Left: Artist Yin Ling Hsu and Exit gallery's Anthony Tao. Right: Mind Set Art Center's founder Andre Lee and artist Jhong Jiang-Ze.

Left: Collector Chong Zhou. Right: Artist Huang Po-Chih.

Left: Dealer Tong Walton. Right: Collector Chen Bo-Wen.

Left: Dealers Anthony Tao and Andre Lee, collector Peng Pei-chang, and BANK-Mabsociety's Mathieu Borysevicz and Vera Yu at Woolloomooloo. Right: Artists Park Tsong Pu and Chang Chia-Ying.

Left: Wei-Wei Wang, artist Peter Zimmermann, and dealer NuNu Hung. Right: Artist Dean-E Mei and Star Gallery's Shelley Wang.

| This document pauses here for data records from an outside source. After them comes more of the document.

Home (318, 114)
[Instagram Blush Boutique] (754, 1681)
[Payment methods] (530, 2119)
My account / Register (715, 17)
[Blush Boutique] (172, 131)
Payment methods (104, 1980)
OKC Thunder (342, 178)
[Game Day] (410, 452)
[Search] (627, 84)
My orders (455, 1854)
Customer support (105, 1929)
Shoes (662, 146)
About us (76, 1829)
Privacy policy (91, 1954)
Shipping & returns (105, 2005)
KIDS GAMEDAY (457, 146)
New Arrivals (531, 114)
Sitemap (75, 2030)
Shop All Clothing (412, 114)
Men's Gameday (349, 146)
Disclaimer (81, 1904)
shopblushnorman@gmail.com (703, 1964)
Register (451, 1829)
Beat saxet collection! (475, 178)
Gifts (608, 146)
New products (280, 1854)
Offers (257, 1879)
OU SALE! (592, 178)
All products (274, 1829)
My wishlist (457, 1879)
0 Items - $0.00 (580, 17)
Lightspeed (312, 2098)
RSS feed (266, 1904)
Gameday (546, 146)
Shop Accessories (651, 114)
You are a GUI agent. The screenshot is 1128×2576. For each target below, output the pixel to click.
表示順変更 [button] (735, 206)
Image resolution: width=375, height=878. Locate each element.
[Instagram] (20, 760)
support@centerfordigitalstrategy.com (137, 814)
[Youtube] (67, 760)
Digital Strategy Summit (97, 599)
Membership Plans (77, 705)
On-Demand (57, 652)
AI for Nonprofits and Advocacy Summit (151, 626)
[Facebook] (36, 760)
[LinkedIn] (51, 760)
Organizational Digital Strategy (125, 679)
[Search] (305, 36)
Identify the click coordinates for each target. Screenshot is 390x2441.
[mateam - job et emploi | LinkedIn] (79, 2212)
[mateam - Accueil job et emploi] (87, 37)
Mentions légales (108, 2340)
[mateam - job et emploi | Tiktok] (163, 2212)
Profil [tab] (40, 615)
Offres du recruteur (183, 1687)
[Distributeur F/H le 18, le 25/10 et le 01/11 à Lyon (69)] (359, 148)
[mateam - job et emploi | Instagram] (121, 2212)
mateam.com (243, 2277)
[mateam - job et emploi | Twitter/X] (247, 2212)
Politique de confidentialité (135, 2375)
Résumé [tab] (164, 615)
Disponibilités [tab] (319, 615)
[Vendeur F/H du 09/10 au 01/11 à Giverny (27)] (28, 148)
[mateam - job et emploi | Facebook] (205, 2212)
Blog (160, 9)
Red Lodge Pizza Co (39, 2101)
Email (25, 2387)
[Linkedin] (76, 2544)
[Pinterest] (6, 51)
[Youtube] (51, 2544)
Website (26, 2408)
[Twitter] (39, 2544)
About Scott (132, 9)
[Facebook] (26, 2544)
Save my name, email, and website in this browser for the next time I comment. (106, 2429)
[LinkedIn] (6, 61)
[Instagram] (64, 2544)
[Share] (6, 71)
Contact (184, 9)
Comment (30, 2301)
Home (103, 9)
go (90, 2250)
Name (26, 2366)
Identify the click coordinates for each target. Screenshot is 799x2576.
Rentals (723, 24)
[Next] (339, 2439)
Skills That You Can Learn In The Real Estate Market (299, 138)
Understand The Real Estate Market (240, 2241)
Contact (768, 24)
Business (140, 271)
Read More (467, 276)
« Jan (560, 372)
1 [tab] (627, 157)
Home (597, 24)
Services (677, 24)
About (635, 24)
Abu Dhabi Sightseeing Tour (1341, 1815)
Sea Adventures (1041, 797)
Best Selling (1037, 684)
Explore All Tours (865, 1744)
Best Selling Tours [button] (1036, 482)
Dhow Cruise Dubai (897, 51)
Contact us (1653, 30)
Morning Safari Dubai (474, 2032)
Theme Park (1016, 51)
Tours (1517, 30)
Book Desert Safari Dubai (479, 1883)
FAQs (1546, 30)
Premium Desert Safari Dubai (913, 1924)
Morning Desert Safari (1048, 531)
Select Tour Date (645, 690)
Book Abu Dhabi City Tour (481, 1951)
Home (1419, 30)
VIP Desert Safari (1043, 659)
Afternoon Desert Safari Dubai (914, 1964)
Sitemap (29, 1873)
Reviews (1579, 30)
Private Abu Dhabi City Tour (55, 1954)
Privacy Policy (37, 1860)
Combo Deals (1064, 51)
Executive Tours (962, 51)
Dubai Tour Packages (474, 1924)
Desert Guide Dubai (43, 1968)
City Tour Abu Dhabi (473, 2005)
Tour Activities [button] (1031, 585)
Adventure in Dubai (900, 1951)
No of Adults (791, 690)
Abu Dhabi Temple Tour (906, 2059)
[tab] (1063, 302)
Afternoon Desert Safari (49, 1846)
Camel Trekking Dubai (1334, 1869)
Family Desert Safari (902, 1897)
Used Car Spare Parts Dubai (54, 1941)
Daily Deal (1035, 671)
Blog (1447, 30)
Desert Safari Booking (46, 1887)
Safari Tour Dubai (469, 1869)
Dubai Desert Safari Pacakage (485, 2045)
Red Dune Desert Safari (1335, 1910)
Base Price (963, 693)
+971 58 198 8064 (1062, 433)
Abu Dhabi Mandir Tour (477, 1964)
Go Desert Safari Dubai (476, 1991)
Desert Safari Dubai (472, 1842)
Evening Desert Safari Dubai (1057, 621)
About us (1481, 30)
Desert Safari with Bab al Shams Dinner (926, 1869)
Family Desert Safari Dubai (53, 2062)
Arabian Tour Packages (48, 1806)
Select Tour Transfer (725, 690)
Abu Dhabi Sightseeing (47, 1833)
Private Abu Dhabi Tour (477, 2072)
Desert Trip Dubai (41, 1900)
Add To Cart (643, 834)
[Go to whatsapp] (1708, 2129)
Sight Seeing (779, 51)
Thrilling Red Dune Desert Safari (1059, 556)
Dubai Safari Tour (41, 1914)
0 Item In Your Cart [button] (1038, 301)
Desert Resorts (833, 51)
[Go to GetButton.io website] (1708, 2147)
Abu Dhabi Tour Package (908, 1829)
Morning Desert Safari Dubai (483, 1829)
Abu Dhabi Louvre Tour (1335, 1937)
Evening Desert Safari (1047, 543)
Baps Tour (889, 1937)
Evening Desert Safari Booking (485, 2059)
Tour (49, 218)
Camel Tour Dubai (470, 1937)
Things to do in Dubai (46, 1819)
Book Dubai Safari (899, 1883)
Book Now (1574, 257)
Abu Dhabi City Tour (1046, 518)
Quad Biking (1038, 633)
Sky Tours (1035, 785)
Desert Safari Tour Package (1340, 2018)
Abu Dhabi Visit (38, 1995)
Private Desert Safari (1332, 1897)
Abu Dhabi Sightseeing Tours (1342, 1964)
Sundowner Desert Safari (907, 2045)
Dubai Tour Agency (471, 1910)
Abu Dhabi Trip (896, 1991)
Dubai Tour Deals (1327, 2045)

Left: Taipei Artist Village and Treasure Hill Artist Village director Wu Dar-Kuen, dealer Chi-Wen Huang, collector Bart Dekker, and artist Hung-Chih Peng. (Photo Chi-Wen Huang) Right: Taipei Fine Arts Museum director Ping Lin. (Photo: Formosa Art Show)

Left: Double Square's Michael Wu and artist Yu Siuan. Right: Taipei Biennial 2016 curator Corinne Diserens with artists Xavier Le Roy and Scarlet Yu. (Photo: TFAM.)

Left: Eslite Gallery's executive director Emily Chao, collector Lan Zhang, and artist Liu Xiaodong. Right: Artists Aki Kondo and Michael Lin with ShugoArts’s Nayuta Ozawa.

Left: Curators Meiya Cheng and Kit Hammonds with artists Fang Yen-Hsiang and Daum Kim and Taipei Contemporary Art Center director Esther Lu at Woolloomooloo. Right: Manila The Drawing Room’s Cesar Villalon Jr. and artists Derek Tumala, Joy Mallari, and Mark Justiniani.